Николай Николаевич стал тогда задавать мне всякие безразличные вопросы:
– Не в Сибири ли от декабристов ты набрался таких взглядов?
– Нет. Я знал только одного декабриста и с тем никогда не вел серьезных разговоров.
– Так ты набрался их в Петербурге?
– Я всегда был такой.
– Как! Даже в корпусе? – с ужасом переспросил он меня.
– В корпусе я был мальчиком. То, что смутно в юности, выясняется потом, когда человек мужает.
Он задал мне еще несколько подобных вопросов, и по его тону я ясно понимал, к чему он ведет.
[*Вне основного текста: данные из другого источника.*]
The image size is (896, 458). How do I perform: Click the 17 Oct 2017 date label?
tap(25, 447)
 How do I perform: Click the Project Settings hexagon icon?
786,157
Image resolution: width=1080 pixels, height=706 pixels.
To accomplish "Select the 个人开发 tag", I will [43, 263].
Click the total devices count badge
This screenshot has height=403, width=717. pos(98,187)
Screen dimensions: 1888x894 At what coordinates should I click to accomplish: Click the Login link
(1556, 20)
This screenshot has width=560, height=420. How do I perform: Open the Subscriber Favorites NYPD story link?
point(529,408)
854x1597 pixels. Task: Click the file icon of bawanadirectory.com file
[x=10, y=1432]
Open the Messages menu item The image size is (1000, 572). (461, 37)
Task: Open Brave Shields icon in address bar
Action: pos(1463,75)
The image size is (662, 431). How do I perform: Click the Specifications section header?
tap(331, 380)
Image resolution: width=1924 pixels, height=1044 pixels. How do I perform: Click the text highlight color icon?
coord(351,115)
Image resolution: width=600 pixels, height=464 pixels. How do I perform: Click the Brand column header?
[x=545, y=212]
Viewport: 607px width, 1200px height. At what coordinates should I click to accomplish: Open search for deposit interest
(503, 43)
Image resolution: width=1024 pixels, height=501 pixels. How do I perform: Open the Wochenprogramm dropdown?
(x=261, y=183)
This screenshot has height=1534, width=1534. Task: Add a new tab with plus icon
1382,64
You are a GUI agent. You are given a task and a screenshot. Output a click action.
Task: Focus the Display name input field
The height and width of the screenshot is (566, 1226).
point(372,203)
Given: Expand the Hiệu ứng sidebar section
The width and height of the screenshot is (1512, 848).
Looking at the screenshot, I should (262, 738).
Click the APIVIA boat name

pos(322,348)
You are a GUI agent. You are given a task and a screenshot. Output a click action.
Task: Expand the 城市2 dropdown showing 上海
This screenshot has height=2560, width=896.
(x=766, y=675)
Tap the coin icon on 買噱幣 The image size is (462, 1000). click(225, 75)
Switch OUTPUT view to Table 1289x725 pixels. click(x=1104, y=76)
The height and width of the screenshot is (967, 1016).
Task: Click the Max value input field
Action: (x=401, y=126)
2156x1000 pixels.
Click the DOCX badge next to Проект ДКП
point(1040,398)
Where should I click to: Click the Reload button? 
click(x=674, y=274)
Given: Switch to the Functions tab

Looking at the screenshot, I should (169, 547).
Он пытался добиться от меня «признаний», и я живо представил себе мысленно, как он говорит своему брату: «Все эти прокуроры и жандармы – дураки. Кропоткин им ничего не отвечал, но я поговорил с ним десять минут, и он все мне рассказал». Все это начинало меня бесить. И когда Николай Николаевич заметил мне нечто вроде. «Как ты мог иметь что-нибудь общее со всеми этими людьми, с мужиками и разночинцами», я грубо отрезал. «Я вам сказал уже, что дал свои показания судебному следователю». Он резко повернулся на каблуках и вышел.
Впоследствии часовые, гвардейские солдаты, сложили целую легенду по поводу этого посещения. Товарищ (известный доктор О. Э. Веймар), приехавший потом во время моего побега в пролетке, чтобы освобождать меня, был в военной фуражке. Светлые бакенбарды придавали ему слабое сходство с Николаем Николаевичем. И вот среди петербургского гарнизона пошла тогда легенда, что меня увез сам великий князь. Таким образом, легенды могут складываться даже в век газет и биографических словарей.
Глава V
Результаты тюремного заключения. – Допросы в следственной комиссии Перевод в Николаевский военный госпиталь. – Побег. – На английском пароходе
Два года прошло, а наше дело не подвигалось. Два года предварительного заключения, во время которых много заарестованных сошло с ума или покончило само убийством.
Все новых и новых социалистов хватали по всей России, а число их не убывало. Новые люди приставали к движению, оно проникало в новые сферы, захватывая все большие и большие массы людей. Движение «в народ» разрасталось. Пример – Н. Н. Ге. Большой художник в полной силе таланта, окруженный славой за свои картины, бросает Петербург в 1878–1879 годах и едет в Малороссию, говоря, что теперь не время писать картины, а надо жить среди народа, в него внести культуру, в которой он запоздал против Европы на тысячу лет, у него искать идеалов, словом, делать то, что делали тысячи молодых людей.
Л. Н Толстой делает то же и выступает со своими письмами о московской переписи, только подходит к тем же результатам другим путем: делает то же, что делали нигилисты за последние пятнадцать лет, под влиянием культурных и революционных импульсов, но ища оправданий своей перемены в христианстве.